Optimum Quanto is a PyTorch quantization backend designed as part of the Hugging Face Optimum ecosystem. The project provides tools for converting full-precision neural network models into quantized versions that consume less memory and can run faster on compatible hardware, particularly CUDA devices. The repository is currently in maintenance mode, accepting only minor bug fixes and documentation improvements rather than major new features.
The core functionality centers on quantizing model weights and activations to lower bitwidths, supporting int2, int4, int8, and float8 weight representations along with int8 and float8 activation quantization. A distinctive feature is that all quantization operations work in eager mode, meaning they function with non-traceable models and can place quantized models on any device including CUDA and MPS. The library automatically inserts quantization and dequantization operations, replaces standard PyTorch modules with quantized equivalents, and provides a workflow progression from float models through dynamic quantization to static quantized versions.

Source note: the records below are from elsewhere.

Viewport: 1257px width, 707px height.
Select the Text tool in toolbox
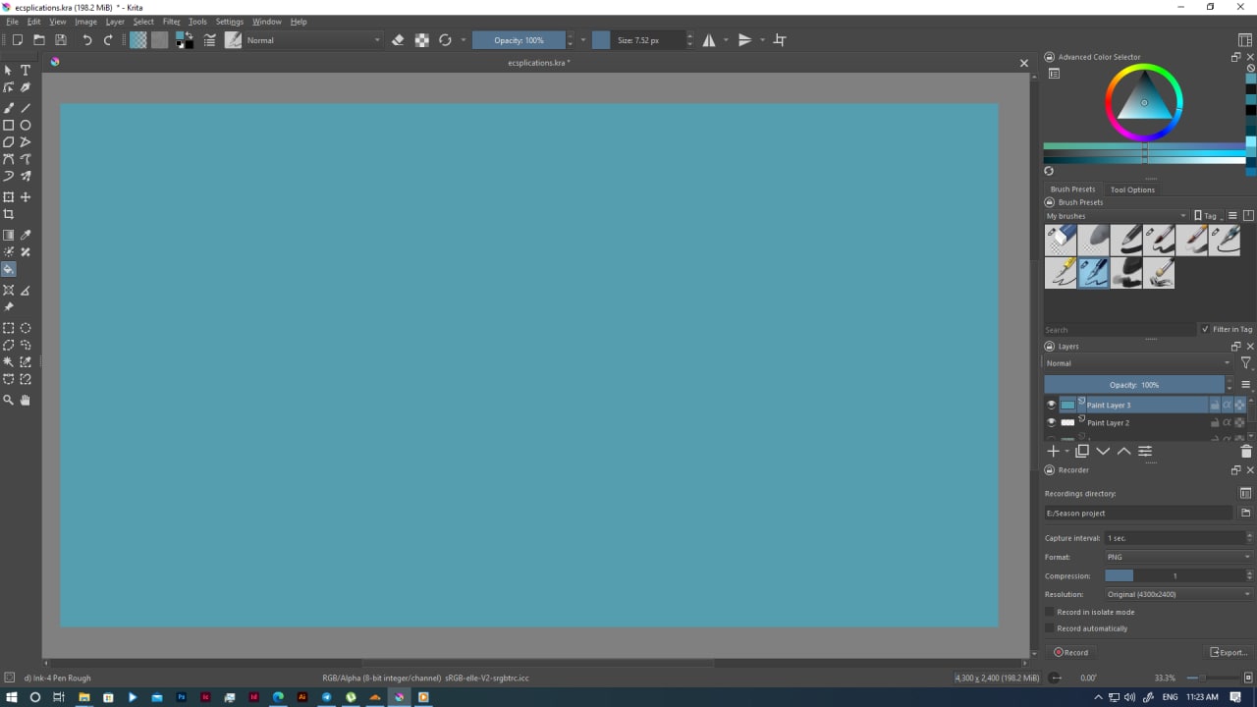tap(26, 71)
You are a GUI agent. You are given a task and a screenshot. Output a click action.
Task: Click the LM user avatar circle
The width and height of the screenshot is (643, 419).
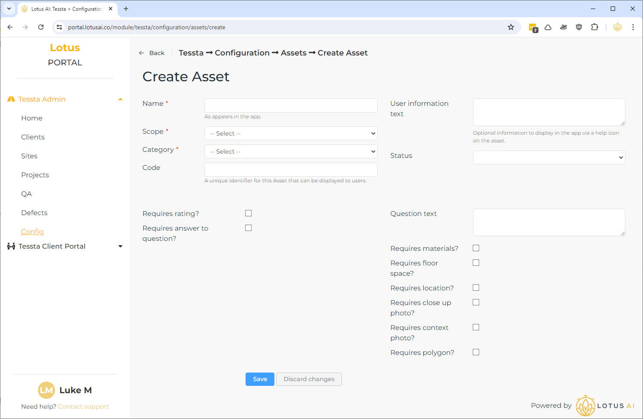pos(46,390)
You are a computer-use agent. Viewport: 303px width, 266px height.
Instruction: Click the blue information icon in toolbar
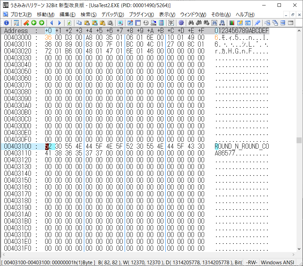tap(6, 23)
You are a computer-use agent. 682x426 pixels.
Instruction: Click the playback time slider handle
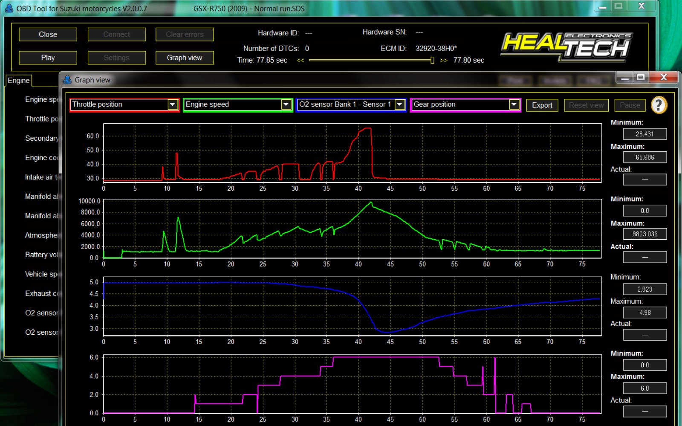(x=432, y=61)
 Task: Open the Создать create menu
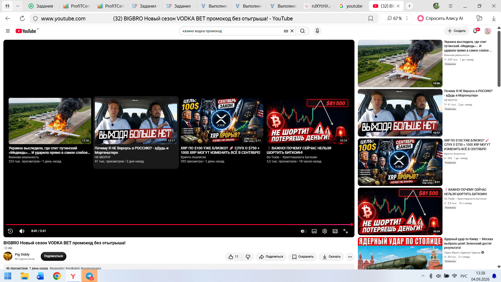coord(457,31)
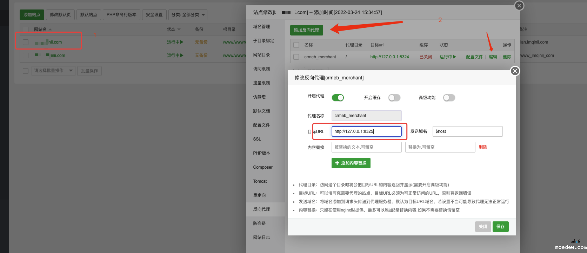Click the 目标URL input field

(366, 131)
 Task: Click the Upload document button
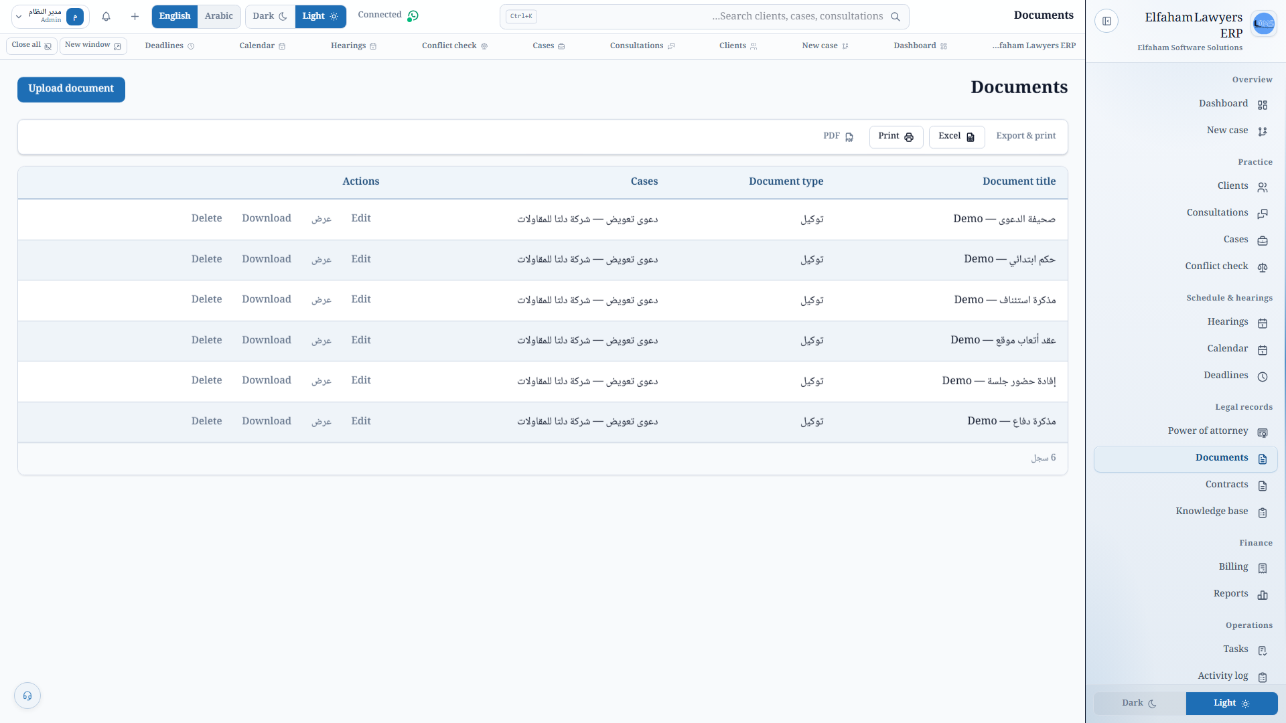tap(71, 89)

The quantization workflow accommodates both high-level APIs for Hugging Face models and low-level APIs for vanilla PyTorch models. For Hugging Face transformers and diffusers, the library offers helper classes that simplify quantization, saving, and reloading. The low-level workflow involves quantizing a model, optionally calibrating it on representative data to determine activation ranges, performing quantization-aware training if needed, freezing integer weights, and serializing the result. Serialization supports both PyTorch pickle format and safetensors, with compatibility for PyTorch's weight-only quantization standard.
At the technical foundation, Quanto uses a custom Tensor subclass that projects source tensors into optimal ranges for destination types and maps values accordingly. For integer types, this involves rounding operations, while floating-point types use native PyTorch casting. The projection mechanism minimizes saturated and zeroed values through symmetric per-tensor or per-channel approaches for int8 and float8, and group-wise affine quantization for lower bitwidths. The library provides quantized module implementations for Linear, Conv2d, and LayerNorm layers, with weights quantized per-channel along the output dimension while biases remain unquantized to preserve arithmetic accuracy.

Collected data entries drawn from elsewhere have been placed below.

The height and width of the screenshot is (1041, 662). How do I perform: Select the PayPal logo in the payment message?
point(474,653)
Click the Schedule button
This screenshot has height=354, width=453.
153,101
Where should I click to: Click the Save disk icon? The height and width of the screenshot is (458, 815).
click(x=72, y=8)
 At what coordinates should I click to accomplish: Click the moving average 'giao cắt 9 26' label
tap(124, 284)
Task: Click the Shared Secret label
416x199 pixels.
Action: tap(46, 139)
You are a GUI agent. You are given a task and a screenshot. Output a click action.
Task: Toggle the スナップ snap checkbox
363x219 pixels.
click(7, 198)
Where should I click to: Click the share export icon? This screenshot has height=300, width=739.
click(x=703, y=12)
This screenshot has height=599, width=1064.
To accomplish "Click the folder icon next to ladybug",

Performance characteristics show that models quantized with int8 or float8 weights and float8 activations maintain accuracy close to full-precision versions. When optimized kernels are available, inference latency remains comparable to full-precision models when quantizing only weights. Device memory usage is approximately divided by the ratio of float bits to integer bits. The repository includes accelerated matrix multiplication kernels for CUDA devices supporting int8-int8, fp16-int4, bf16-int8, and bf16-int4 operations.

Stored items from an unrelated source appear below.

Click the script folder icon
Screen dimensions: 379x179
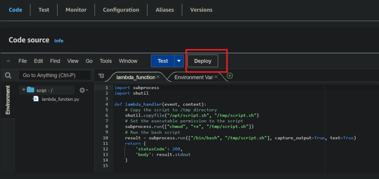click(x=30, y=90)
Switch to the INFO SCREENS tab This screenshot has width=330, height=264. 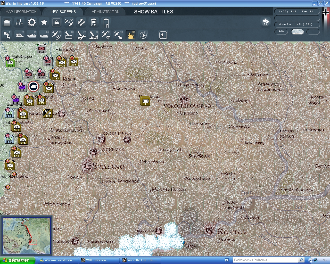tap(63, 11)
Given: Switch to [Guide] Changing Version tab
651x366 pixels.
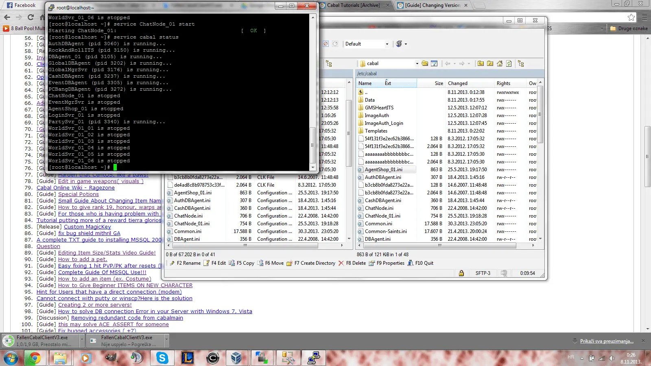Looking at the screenshot, I should pos(433,5).
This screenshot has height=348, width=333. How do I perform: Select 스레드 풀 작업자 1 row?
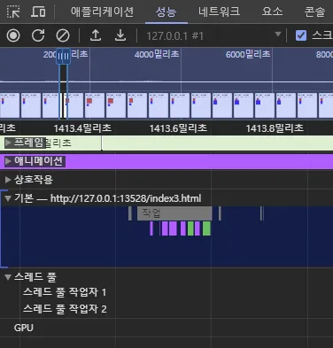pos(65,292)
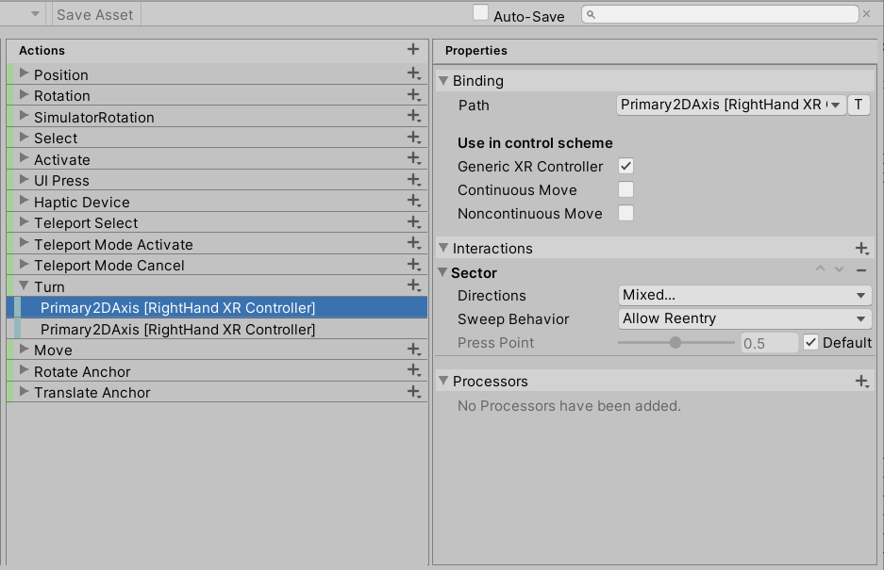Add a binding to the Position action

click(x=412, y=74)
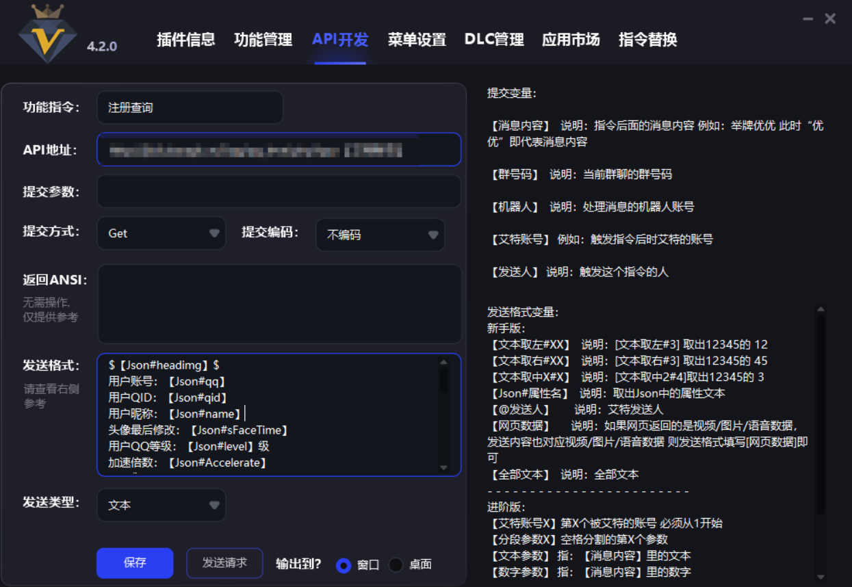Open the 发送类型 文本 dropdown
This screenshot has width=852, height=587.
pos(162,505)

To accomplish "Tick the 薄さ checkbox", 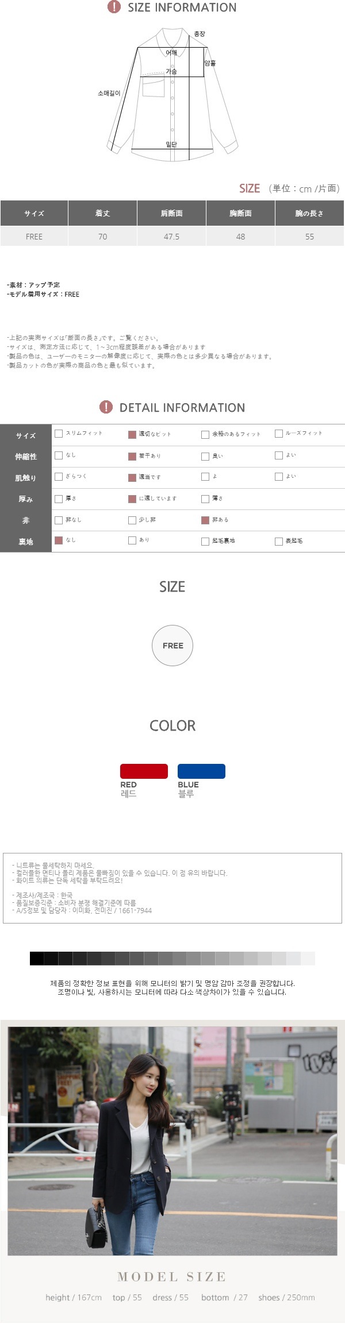I will (x=205, y=499).
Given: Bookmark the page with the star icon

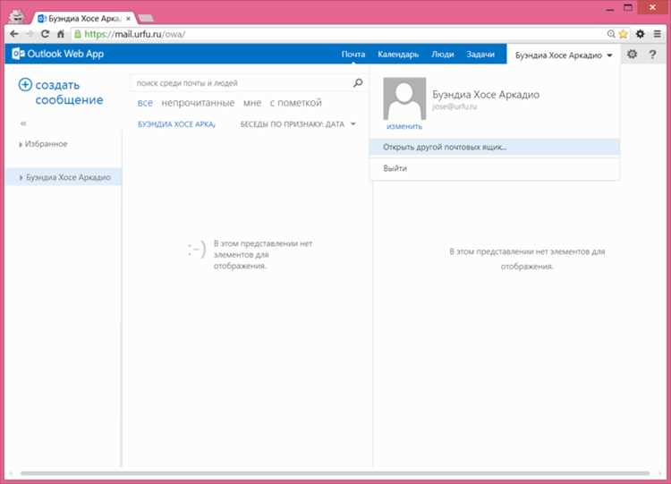Looking at the screenshot, I should pos(623,34).
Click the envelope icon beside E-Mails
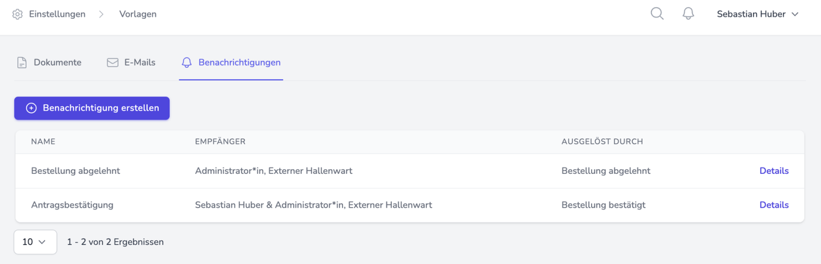Viewport: 821px width, 264px height. (x=113, y=63)
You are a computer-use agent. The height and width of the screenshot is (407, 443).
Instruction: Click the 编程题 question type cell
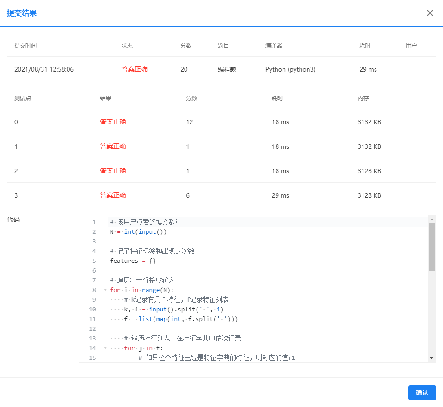coord(227,69)
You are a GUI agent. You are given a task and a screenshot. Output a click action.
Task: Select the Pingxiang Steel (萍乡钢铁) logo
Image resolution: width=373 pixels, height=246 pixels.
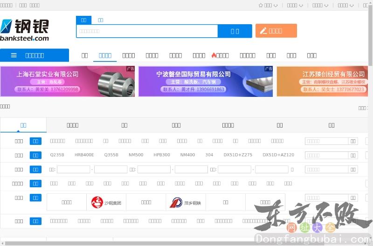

According to GitGenius activity tracking, the repository shows median issue and pull request response latency of 10.8 hours across 125 tracked items, with dacorvo being the most active contributor at 334 events. The most common issue labels are Stale, question, and enhancement. The project maintains connections with related Hugging Face repositories including diffusers and transformers, as well as PyTorch's main repository, reflecting its integration within the broader machine learning ecosystem. Notable unimplemented features include dynamic activation smoothing, kernels for all mixed matrix multiplications across all devices, and compatibility with PyTorch's torch.compiler.